Figure 2.5: Model Evaluation
Model Predictors MAE
First All Variables 2.195
Second All Variables + Age * Pop [Frequency] 2.195
Fourth All Significant Variables and Interactions 2.236
Third All Significant Variables 2.291
Fifth Empty 2.299


Given the table above, model one predicts the best score for Anxiety. Interestingly, this is also the only self-reported mental health condition that has model one as the best-performing model.

Conclusion


In conclusion, Group Three’s project explored the intriguing link between music and mental health, using the Music & Mental Health Survey Results dataset. This exploration was done through the investigation of two questions: “What is the most effective model for assessing cumulative self-reported mental health scores?” and “What is the optimal model for evaluating each individual self-reported mental health condition?” The group was driven to explore these questions to find valuable insights to the field of music therapy and mental health research. With question one, Group Three found that model two for the combined self-reported mental health scores, which had the lowest MAE, had the best model; while the empty model performed the worst. With question two, Group Three found that all the model evaluations have similar structures. It could be observed that the second model, which had all variables and one specific interaction, was the best for predicting the score for Depression, OCD, and Insomnia. However, the first model, which examined all variables alone, was the best for predicting the score for Anxiety. With this in mind, it is expected that Anxiety performs best as subjects are more likely to report higher levels of Anxiety as it doesn’t need a medical diagnosis. These findings lead to an ultimate conclusion that self-reported mental health conditions cannot be accurately predicted using music preferences alone, which the group did not expect.
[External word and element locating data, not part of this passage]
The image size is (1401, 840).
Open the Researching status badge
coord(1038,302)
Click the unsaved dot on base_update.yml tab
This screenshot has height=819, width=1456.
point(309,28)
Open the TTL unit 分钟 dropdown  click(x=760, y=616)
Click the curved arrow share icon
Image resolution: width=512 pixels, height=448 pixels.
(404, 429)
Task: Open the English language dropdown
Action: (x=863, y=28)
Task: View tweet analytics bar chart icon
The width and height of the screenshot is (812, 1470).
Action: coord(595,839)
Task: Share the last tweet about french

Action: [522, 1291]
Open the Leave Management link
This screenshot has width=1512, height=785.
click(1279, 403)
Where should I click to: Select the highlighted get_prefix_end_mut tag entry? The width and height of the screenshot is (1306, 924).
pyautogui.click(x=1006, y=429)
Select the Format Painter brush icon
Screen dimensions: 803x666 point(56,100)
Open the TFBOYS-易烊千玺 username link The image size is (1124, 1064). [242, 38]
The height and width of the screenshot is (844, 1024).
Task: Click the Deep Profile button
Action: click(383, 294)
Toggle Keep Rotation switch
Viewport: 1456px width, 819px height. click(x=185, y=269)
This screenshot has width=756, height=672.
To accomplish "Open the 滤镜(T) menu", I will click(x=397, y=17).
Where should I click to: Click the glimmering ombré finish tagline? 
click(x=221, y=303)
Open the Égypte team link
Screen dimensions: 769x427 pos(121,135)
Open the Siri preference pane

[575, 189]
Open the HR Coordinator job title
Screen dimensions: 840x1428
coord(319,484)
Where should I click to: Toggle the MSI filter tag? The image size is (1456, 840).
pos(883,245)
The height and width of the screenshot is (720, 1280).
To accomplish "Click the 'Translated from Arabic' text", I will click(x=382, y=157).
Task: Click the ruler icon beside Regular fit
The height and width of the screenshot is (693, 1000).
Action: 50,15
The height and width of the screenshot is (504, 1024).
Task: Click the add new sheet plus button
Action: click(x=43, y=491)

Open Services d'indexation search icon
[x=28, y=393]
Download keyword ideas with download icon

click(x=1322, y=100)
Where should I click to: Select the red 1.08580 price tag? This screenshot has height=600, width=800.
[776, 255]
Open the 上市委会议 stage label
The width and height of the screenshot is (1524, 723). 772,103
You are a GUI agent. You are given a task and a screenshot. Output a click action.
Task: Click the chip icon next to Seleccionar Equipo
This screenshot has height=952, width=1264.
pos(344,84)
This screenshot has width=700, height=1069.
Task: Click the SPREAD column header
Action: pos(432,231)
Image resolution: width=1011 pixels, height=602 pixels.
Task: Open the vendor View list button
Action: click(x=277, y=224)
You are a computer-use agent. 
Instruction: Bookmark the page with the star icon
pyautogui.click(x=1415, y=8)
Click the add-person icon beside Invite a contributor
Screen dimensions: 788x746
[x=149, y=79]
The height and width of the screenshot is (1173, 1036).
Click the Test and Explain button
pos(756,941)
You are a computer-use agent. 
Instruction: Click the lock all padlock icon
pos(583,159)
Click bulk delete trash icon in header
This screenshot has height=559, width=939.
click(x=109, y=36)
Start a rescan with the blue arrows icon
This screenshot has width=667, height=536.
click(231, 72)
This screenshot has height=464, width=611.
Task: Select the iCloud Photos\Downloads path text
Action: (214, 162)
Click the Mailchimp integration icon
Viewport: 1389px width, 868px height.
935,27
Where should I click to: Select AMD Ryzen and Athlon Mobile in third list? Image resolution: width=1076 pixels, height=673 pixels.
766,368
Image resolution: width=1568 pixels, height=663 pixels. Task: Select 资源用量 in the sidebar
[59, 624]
While aiming to identify effective models for assessing cumulative self-reported mental health scores and individual mental health conditions, Group Three faced challenges due to the limited number of observations in the dataset. Given the small sample size, the models did not perform as well as hoped. The limited observations affected the reliability and generalizability of our results, making it challenging to draw robust conclusions. Moreover, linear regression models can be powerful tools for predicting relationships between variables, but they are not immune to errors. One factor that could have contributed to the presence of errors in our linear regression models was choosing to not iteratively use forward or backward selection to find the combination of variables that minimizes the mean absolute error.

To mitigate these errors it would be integral to use different approaches. For example, stepwise regression to iteratively select the best combination of variables that produce the lowest mean absolute error. Additionally, creating a neural network and utilizing gradient descent to better minimize the cost function could be beneficial to revamping our model.

Despite the limitations, the project serves as a stepping stone for future research in this field. The group recognizes the need for larger and more diverse datasets to provide more meaningful insights into the relationship between music preferences and mental well-being. In the real world, understanding the therapeutic potential of music remains crucial for improving mental health interventions. Moving forward, Group Three encourages researchers to try more diverse models to optimize accuracy. By doing so, the true potential of music therapy and its role in promoting holistic well-being can be unlocked for individuals worldwide.